- [Given entries]:
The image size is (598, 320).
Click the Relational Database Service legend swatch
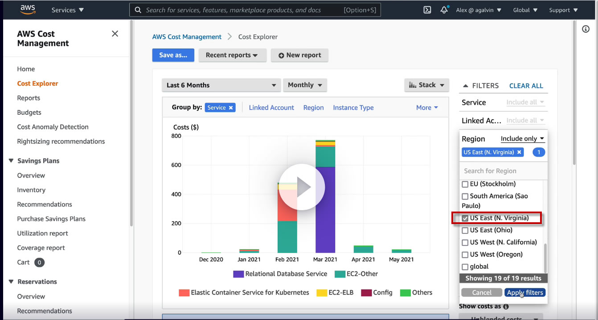pyautogui.click(x=238, y=274)
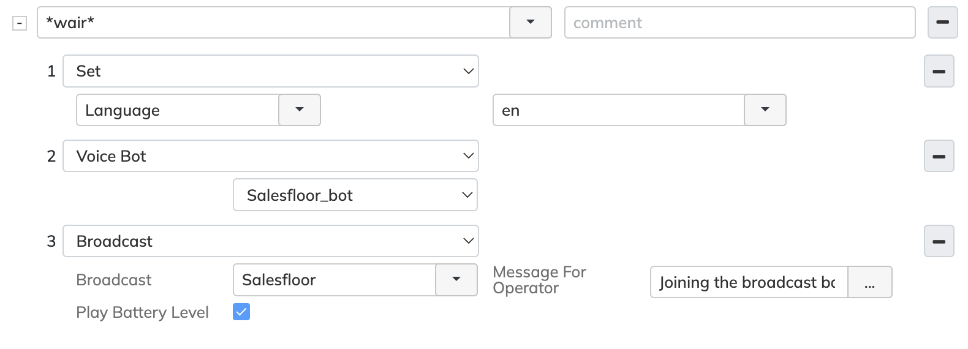Click the comment input field
Viewport: 968px width, 349px height.
[x=739, y=23]
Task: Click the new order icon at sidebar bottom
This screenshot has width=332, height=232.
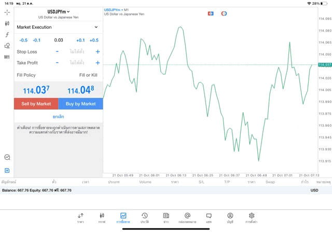Action: 7,170
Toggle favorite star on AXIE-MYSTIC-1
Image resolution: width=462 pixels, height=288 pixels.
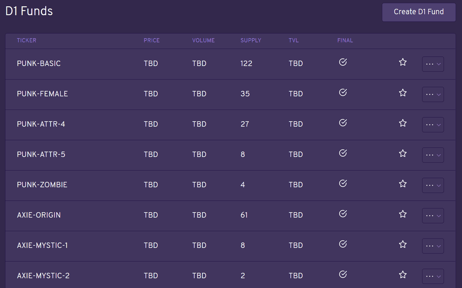[x=403, y=244]
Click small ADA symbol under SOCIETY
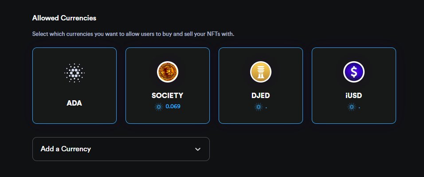This screenshot has height=177, width=424. coord(159,106)
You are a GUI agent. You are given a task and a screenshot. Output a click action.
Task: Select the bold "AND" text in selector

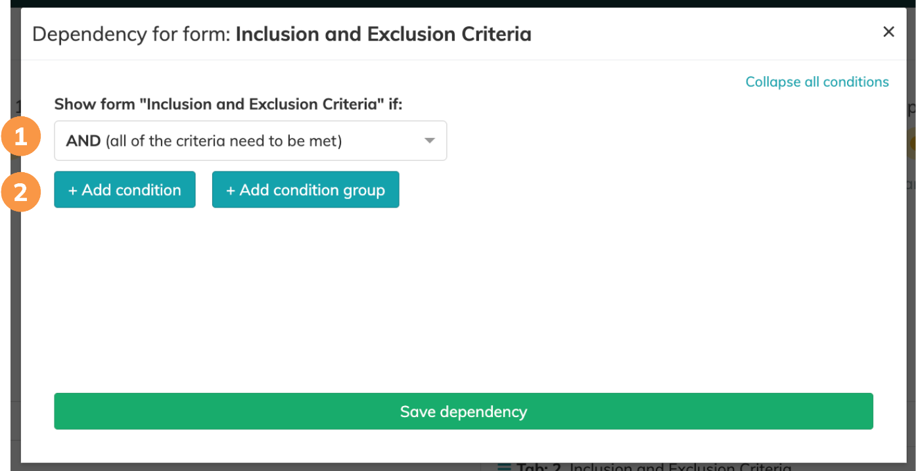click(83, 141)
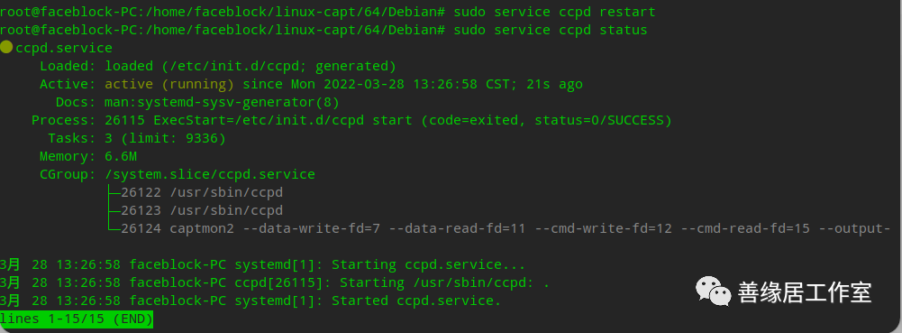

- [Goal of the exercise]:
The line with "You are a GUI" and each line after it, through the final line of the data, are to be duplicated exactly, with pictures left out and nothing more included.

- [Your solution]:
You are a GUI agent. You are given a task and a screenshot. Output a click action.
Task: Select the bold "AND" text in selector

click(83, 141)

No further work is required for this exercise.